Music Review: George Clinton & The P-Funk All Stars - Take It To The Stage

Funk - there are wonderful connotations to that word aren't there? Funk! It just sounds nasty in a really good way, evoking images of people in dark sweaty bars getting all dark and sweaty. There's something sultry about just the very sound of the word that makes you want to move.

Funk was disco's older and more mature brother in the seventies. It was all disco promised but could never deliver in terms of energy, fun, and excitement. While disco pummeled you with its repetitive bass and drum beats, funk would lift you up with its drive and energy – propel you across the dance floor with the sound of trumpets and the throb of bass mixing with whatever else the band had going for it.

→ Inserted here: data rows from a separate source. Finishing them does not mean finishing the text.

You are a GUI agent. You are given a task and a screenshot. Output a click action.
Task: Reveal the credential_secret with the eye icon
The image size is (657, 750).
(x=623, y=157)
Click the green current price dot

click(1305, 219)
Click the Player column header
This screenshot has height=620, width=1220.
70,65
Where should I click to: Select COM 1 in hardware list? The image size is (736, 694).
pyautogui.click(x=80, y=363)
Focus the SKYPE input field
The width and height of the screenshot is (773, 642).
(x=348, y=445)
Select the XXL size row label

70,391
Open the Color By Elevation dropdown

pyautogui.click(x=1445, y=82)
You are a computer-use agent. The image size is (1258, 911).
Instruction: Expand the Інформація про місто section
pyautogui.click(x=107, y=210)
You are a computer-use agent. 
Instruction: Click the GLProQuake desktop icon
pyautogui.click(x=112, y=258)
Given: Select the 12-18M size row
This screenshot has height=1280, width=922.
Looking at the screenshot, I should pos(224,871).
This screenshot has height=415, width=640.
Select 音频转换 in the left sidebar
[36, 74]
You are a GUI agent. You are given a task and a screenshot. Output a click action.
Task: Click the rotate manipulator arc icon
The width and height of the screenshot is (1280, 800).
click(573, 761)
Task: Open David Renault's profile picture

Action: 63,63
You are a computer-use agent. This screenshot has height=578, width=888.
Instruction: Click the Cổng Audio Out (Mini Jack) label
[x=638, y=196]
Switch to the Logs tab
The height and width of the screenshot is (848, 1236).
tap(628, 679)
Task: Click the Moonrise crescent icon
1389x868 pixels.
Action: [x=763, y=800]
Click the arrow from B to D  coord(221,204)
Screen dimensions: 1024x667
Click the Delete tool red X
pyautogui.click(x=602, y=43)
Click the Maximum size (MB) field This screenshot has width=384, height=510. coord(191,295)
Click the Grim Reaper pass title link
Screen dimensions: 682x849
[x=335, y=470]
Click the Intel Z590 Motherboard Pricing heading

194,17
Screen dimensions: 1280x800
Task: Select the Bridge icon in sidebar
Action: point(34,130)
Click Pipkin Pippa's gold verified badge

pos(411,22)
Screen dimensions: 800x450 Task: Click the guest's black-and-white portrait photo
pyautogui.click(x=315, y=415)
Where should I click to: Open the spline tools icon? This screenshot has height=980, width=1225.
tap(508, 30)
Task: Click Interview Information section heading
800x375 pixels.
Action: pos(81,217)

Funk evokes images of elegant men and women while disco brings sleazy seventies pick-up lines and tacky fern laden bars. Funk rises out of the ground like a primordial rhythm, while disco is manufactured by a machine and has as much of an organic quality to it as the polyester suits so favoured by its proponents.

Have I made it clear yet which I prefer? I hope so because I'm running out of damn comparisons and silly metaphors to make my point. Now not all funk sounds the same, (unlike disco – oops sorry) as within any genre of music your bound to get variations and funk is no exception.

From the late sixties and early seventies gospel influenced the sound of Al Green, Wilson Pickett, and James Brown with their horn sections and beautifully choreographed routines. The punk funk of The Gang of Four that used a speeded up funk base line to lead its assault against conventionality, to the Talking Heads extended funk line-up that gave us the wonderful sight of David Byrne getting down, Funk has displayed a versatility that not many dance rhythms could obtain.

But there has been one figure that has stood out from even the most flamboyant of Funkers to occupy his own strata in this galaxy - George Clinton and those two amazing bands he fronted Parliament and Funkadelic. These two bands went places mere mortals feared to go and took the funk stage show to such heights of excess it literally ended up becoming financially impossible to tour because of the sheer costs involved.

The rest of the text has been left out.